Da Vinci Watercolor Review Professional Tube Paints Color Chart Swatch Cards Lightfast Tests
Da Vinci is an American paint company located in California. These professional watercolors are of the highest quality being similar to Daniel Smith in performance, but with a more affordable price tag. They do not have quite the selection of granulating or rare mineral paints as Daniel Smith, but they are one of my go-to brands for standard non-granulating colors. They offer watercolor, gouache, acrylic and oil paints. Their catalog is made up of over 112 colors, most of which are lightfast. You can find them online at Da Vinci Paint Co here, or at Blick Art Materials here.
Da Vinci watercolors have a high pigment load, smooth finely ground pigments, reliable quality and an affordable price range with the ability to get discounted 37ml paint tubes that are often the same price as other brands 15ml size. They also offer 8ml and 15ml standard sizes. Their earth browns are some of the strongest and beautiful in the world. After testing dozens of professional brands, none have come close to the beauty of their Burnt Umber PBr7, Terra Cotta PR102 and Violet Iron Oxide PR101. These colors are extraordinarily strong with a rich and varied value range and gentle granulation. Da Vinci also makes a very strong Nickel Azo Yellow PY150, which accompanies their Burnt Umber in my TOP RECOMMENDED PIGMENTS PALETTE (my personal "ultimate mixing set" guide of lightfast colors for building a multi-brand palette). Their PY150's deep masstone to diluted value range was vast and incredibly useful as a primary mixing yellow. The deep honey-brown color in their masstone was only rivaled by brands like Qor or Roman Szmal, however Da Vinci's performed better in wet washes and was more capable of controllable gradient blending.
While there are many pros to this brand, one of the cons is a slight glossy shine when using their watercolors too thickly. Their gum arabic ratio is just a touch higher than some other brands. This can cause a very minor need to use extra water when re-wetting these paints from dry. These benefit from using a mixing dish instead of trying to use straight from the pan (mixing on wet paper). "OPUS Vivid Pink" is their version of "Opera" containing a fluorescent dye. This neon color is always fugitive in any brand and I could find no warning of that on their website. It is useful for botanical art, as it more accurately replicates the super vibrant neon-like nature of floral pinks. They offer a few mica-based "iridescent" colors which are the only paints I do not recommend at all from them, since they are so easily mixed yourself with any of your transparent watercolors + a single jar of their iridescent medium (pearl white mica). They are not like Coliro / Finetec where the color reflected/shown on black paper is different for each color. Da Vinci's "iridescent" colors all have the same pearl-white mica sparkle.

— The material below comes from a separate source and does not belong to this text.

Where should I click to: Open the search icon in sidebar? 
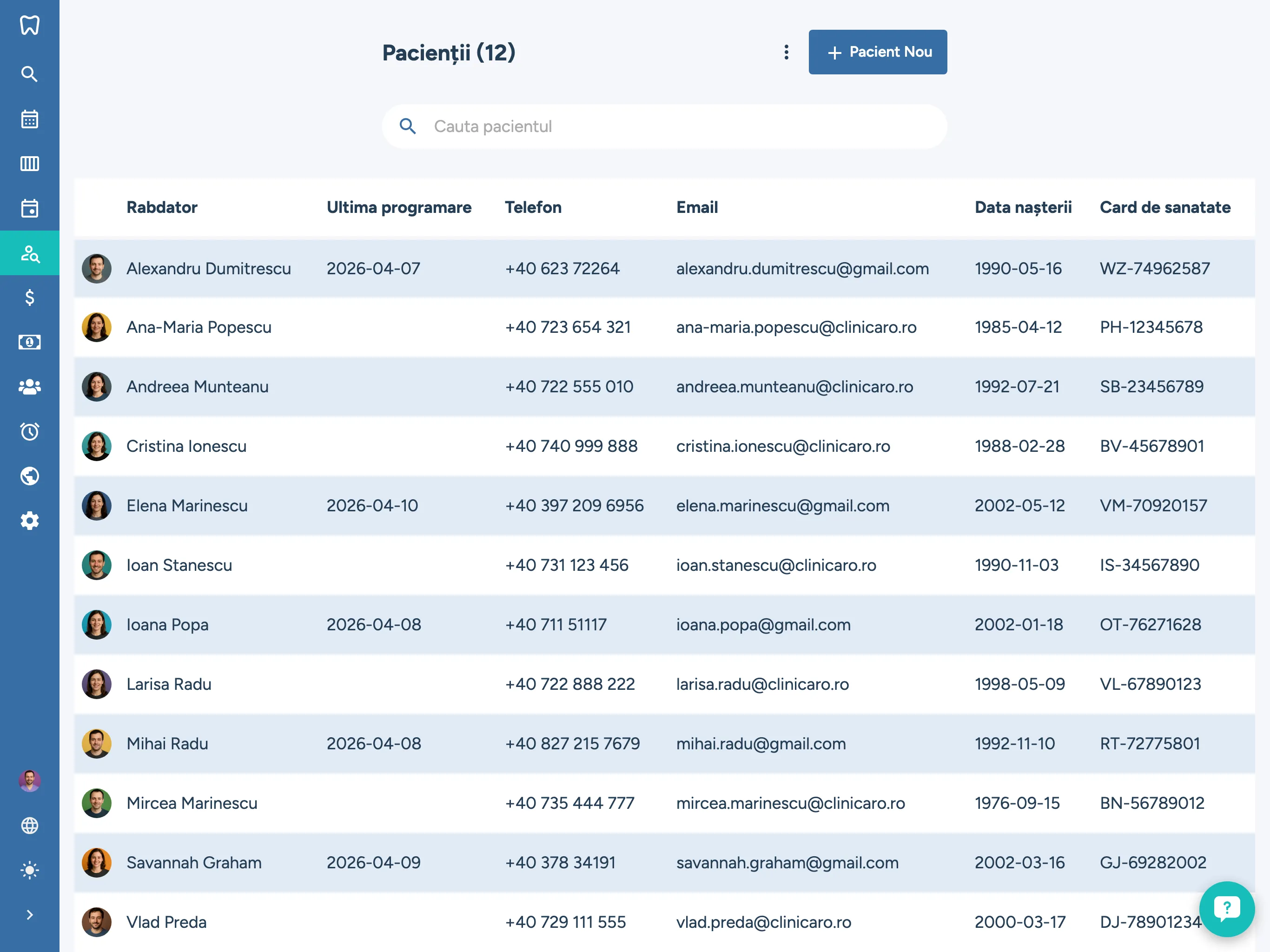pyautogui.click(x=29, y=74)
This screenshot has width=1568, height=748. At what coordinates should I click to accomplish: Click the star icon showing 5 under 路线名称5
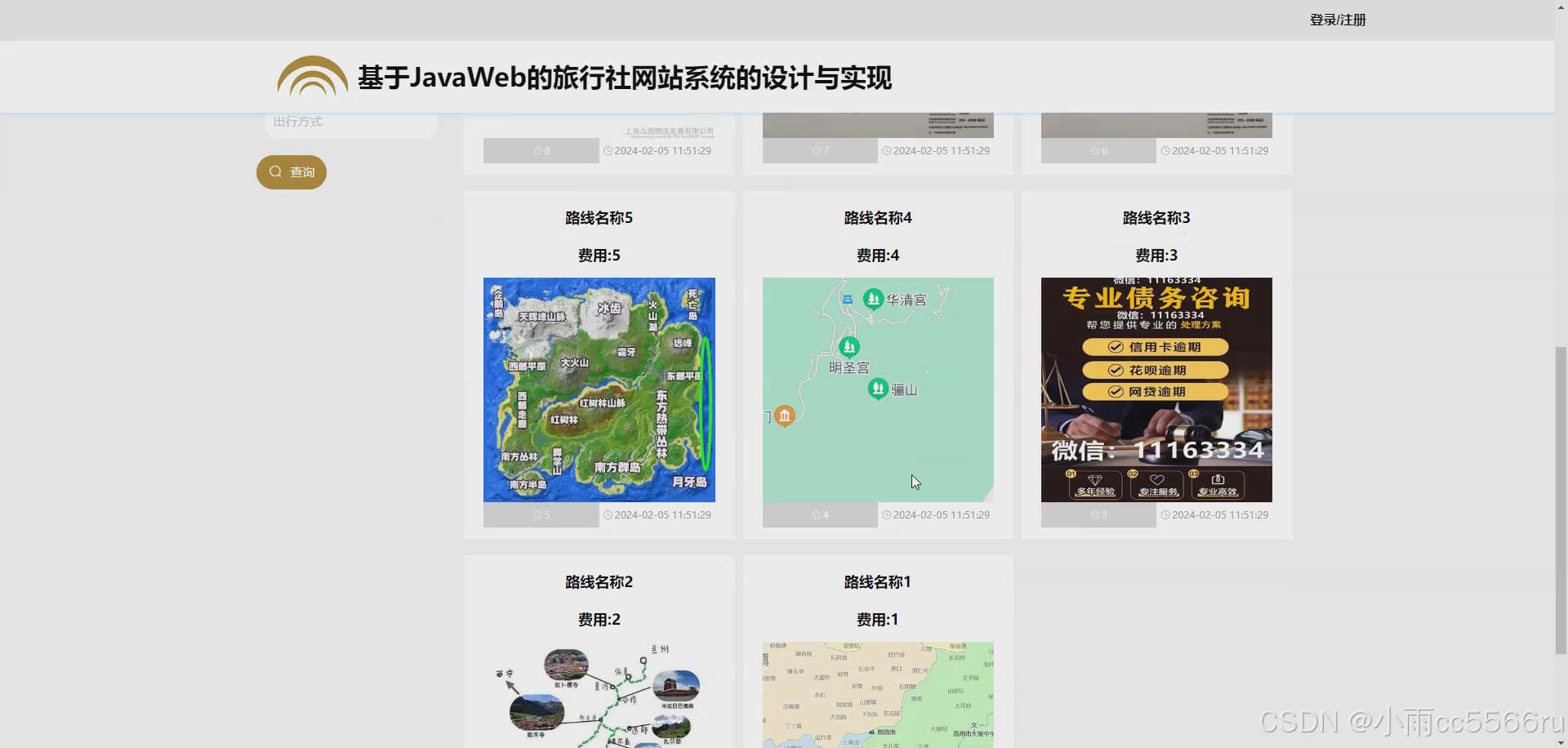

In 2020 they added their own version of Daniel Smith's Moonglow (they call it "Artemis") which is a very close dupe using the same 3 pigments. Roman Szmal has done the same, but swapped Viridian PG18 out for Cobalt Green PG26. I wish that both brands had not also copied the lightfast information, which is incorrectly stated as max/LFI.
The problem with this color in all of these brands is the inclusion of PR177 Anthra Red. It's a pigment that suffers from being diluted, it's lightfastness is not as much of an issue in masstone. The original ASTM rating likely came from a sample that was not diluted enough to show major fading. Once this red is diluted in water or tints with other paints it's permanence becomes questionable. Past 6 months of nearby window light exposure signs of fading begin for Moonglow, and I expect this to be the same in Artemis. At the one year mark this was on par with ASTM rated LFIII-IV (known fugitive) paints.
Aside from the couple fugitive colors and their "iridescent" paints I wholeheartedly recommend this brand of paint if you are in the USA where they are easily obtainable. Even the Artemis and Opus pink colors, while fugitive and incorrectly labeled without warning (to those wishing to sell their art/hang it on a wall), are beautiful paints that perform well for personal use and print reproduction.